One of the songs that I still enjoy listening to is Rihanna’s “Umbrella,” it goes “Umbrella, ella, ella, eh, eh, eh, eh / Under my umbrella.” This part of the song stays with you even after many years. I wanted to bring similar energy to the chorus of this song where my fans can still sing along to it for a long time.

I really loved the aesthetic of the music video for “Pity Party” from the sets to the choreography — all of it seemed to come together really well. Now that you’ve been able to repeatedly take the video in and appreciate all of its elements, is there one thing that you feel especially satisfied with?

From the beginning of the project, I felt confident with how all of the visuals and aesthetics of this song were coming together. It felt like every element came together to fit its pieces for this music video. One thing I can confidently say is that I was most satisfied with this one for sure.
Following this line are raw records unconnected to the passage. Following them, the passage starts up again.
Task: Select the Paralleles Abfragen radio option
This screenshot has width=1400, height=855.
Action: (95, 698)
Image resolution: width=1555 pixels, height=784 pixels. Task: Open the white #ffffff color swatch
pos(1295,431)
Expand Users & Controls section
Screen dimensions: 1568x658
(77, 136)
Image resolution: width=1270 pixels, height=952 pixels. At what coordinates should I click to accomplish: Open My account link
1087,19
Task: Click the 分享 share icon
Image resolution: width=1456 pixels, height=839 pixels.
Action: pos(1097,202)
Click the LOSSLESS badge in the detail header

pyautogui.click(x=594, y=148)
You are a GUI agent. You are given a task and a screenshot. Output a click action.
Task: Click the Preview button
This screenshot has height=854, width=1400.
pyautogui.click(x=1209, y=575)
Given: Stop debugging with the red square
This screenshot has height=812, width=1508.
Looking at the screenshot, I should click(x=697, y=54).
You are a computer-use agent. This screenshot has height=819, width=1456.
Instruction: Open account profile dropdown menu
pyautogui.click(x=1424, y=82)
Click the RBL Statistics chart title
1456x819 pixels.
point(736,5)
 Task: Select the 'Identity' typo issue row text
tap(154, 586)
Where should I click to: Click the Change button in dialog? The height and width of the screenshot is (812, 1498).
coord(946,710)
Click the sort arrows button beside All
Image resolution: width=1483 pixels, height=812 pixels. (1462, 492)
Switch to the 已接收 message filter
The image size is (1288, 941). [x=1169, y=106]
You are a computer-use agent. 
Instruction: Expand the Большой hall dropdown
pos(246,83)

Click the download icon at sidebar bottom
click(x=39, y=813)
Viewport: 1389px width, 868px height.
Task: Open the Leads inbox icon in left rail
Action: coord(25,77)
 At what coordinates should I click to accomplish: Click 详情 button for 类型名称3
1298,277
The song also has a sort of funky/retro vibe about it too, which is always a fun style to revisit, but it also complements your insanely dynamic range! What would you say is your favorite attribute or component of getting to delve into this particular style?

This song definitely has a funky/retro vibe to it but it has an element of a good pop song. I think there are so many good attributes of this song that make it fun. In the music video, I tried to show the real side of me as well. A little bit of bossiness and confidence that I have was presented in the theme of the visuals as well.

“Pity Party” is essentially a heartbreak bop at the core, but also an excellent bounce-back inspiration! When you’ve been in need of a pick-me-up in the past, what songs would you typically throw on your own “Pity Party” playlist?

I would pick Jhené Aiko’s “Triggered.” I don’t know what it is but I just really like the lyrics. It has many censored parts so I can’t sing it, but that would be me in the real world of pity partying myself.

You have several collaborations like “Waves,” “WITCH,” and “Numbers,” and you also have some really incredible remixes that have taken off, like “Best Friend.” What’s something you look for in a collaborator when you hop on a track?

I tend to focus on the song more than which artists I collaborate with. I do love to be in rock or hip-hop music collaborating projects. I’ve always been close to R&B/hip-hop music, but I didn’t have a really big chance to be on a hip-hop track, so I think that would be a cool thing to do.

Being someone who doesn’t shy away from chasing your dreams isn’t always the easiest path to follow and obviously requires a lot of dedication. What has been one of the most invaluable lessons you’ve learned in your career so far?

I learn new things from all walks of my career. I have to be alert at all times and not forget about who I am as an artist. Even when I started my career at JYP, I realized that I need to make my own music. I needed to speak out and sing about my life and what matters to me the most.

In closing, I think there are a lot of people who understandably look up to you because you represent someone who is talented, confident, and extremely insightful. If you had to offer any words of wisdom for creatives who are struggling to find acceptance in their own space, what would you tell them?

YOU ARE ROCKING IT. Even if you feel like it’s not going your way, there’s always a new start around the corner. I always have this mindset when I feel down or having a hard time, I would say to myself, “JAMIE, this is just a start, you haven’t started yet, so let’s keep on moving.” So this would be my small encouragement for everyone who’s having a hard time.